SELECTION:
%%

Utilisateur:Kipmaster/replace-utf8.py

Définition, traduction, prononciation, anagramme et synonyme sur le dictionnaire libre Wiktionnaire.
Aller à : Navigation, rechercher
# -*- coding: utf-8  -*-
"""
This bot will make direct text replacements. It will retrieve information on
which pages might need changes either from an XML dump or a text file, or only
change a single page.
 
You can run the bot with the following commandline parameters:
 
-xml         - Retrieve information from a local XML dump (pages_current, see
               http://download.wikimedia.org).
               Argument can also be given as "-xml:filename".
-file        - Work on all pages given in a local text file.
               Will read any [[wiki link]] and use these articles.
               Argument can also be given as "-file:filename".
-cat         - Work on all pages which are in a specific category.
               Argument can also be given as "-cat:categoryname".
-page        - Only edit a single page.
               Argument can also be given as "-page:pagename". You can give this
               parameter multiple times to edit multiple pages.
-ref         - Work on all pages that link to a certain page.
               Argument can also be given as "-ref:referredpagename".
-start       - Work on all pages in the wiki, starting at a given page. Choose
               "-start:!" to start at the beginning.
               NOTE: You are advised to use -xml instead of this option; this is
               meant for cases where there is no recent XML dump.
-regex       - Make replacements using regular expressions. If this argument
               isn't given, the bot will make simple text replacements.
-except:XYZ  - Ignore pages which contain XYZ. If the -regex argument is given,
               XYZ will be regarded as a regular expression.
-fix:XYZ     - Perform one of the predefined replacements tasks, which are given
               in the dictionary 'fixes' defined inside this file.
               The -regex argument and given replacements will be ignored if
               you use -fix.
               Currently available predefined fixes are:
                   * HTML - convert HTML tags to wiki syntax, and fix XHTML
-namespace:n - Number of namespace to process.
-always      - Don't prompt you for each replacement
other:       - First argument is the old text, second argument is the new text.
               If the -regex argument is given, the first argument will be
               regarded as a regular expression, and the second argument might
               contain expressions like \\1 or \g<name>.

%%

DATASET EXTRACT:
%%

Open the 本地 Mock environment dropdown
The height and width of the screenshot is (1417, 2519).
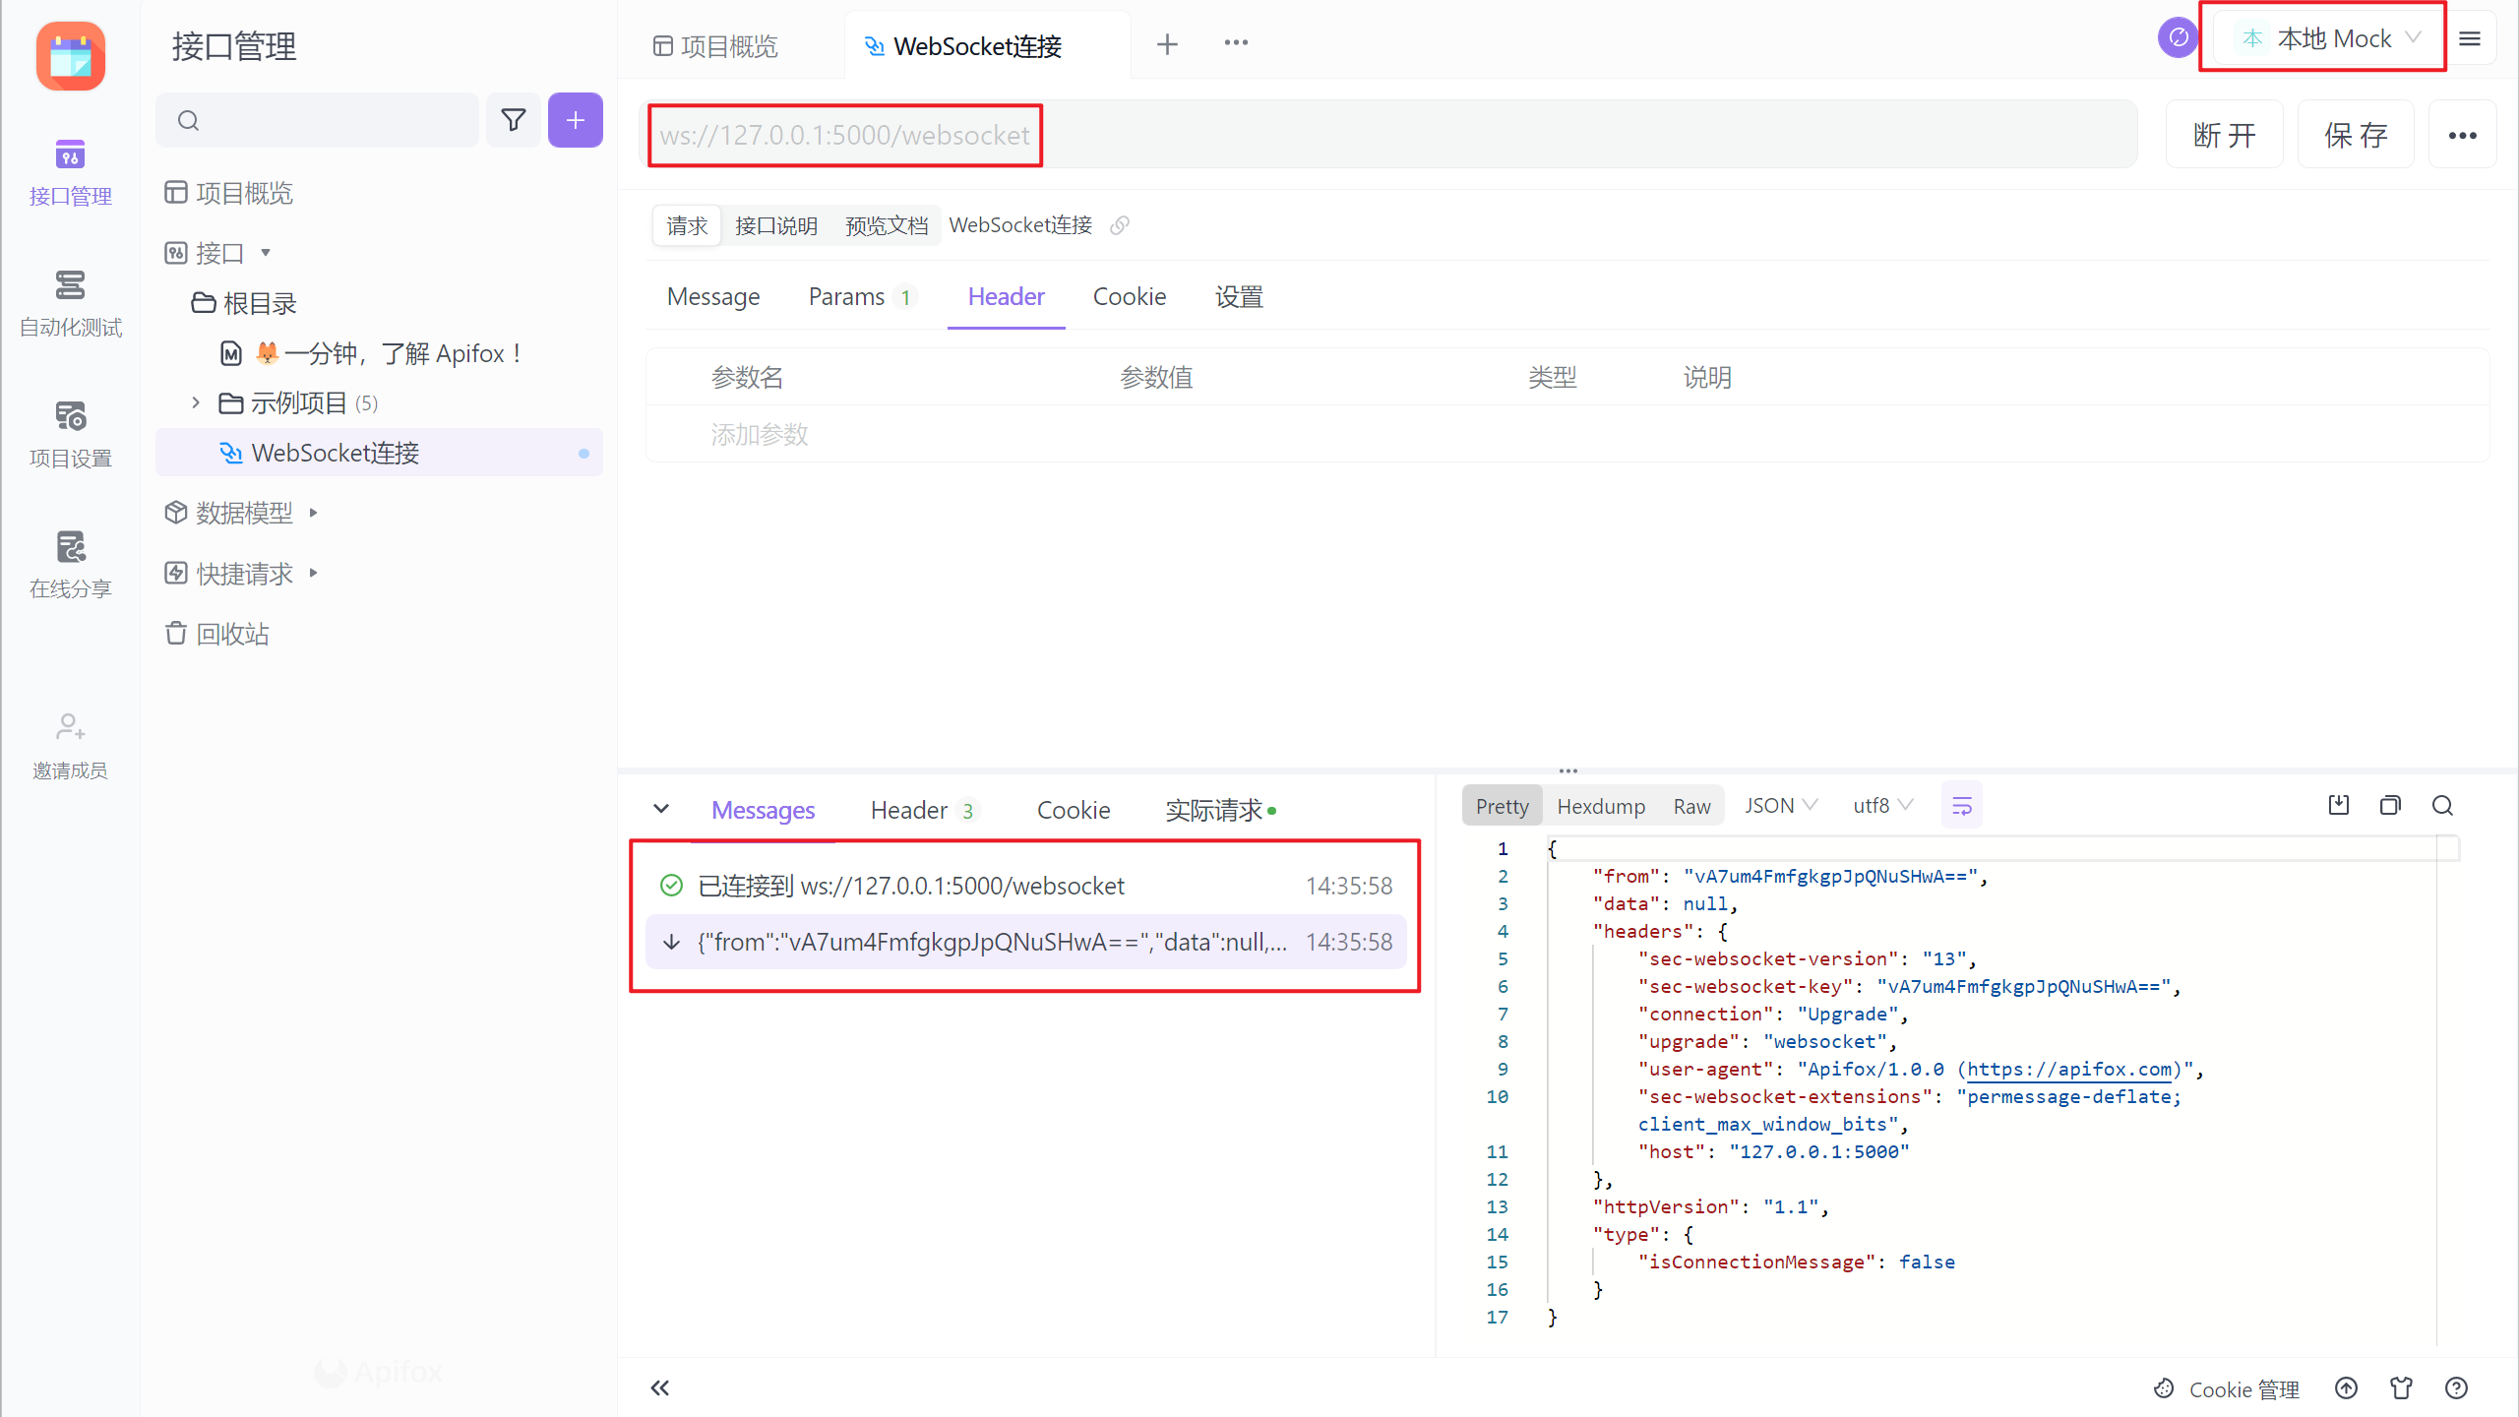[x=2323, y=37]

%%

SHORT PROBLEM: Find every option in the replace bot's help text whose description contains the phrase "Argument can also be given as", and give each one with the alternative form it shows.

RESPONSE:
-xml: "-xml:filename"
-file: "-file:filename"
-cat: "-cat:categoryname"
-page: "-page:pagename"
-ref: "-ref:referredpagename"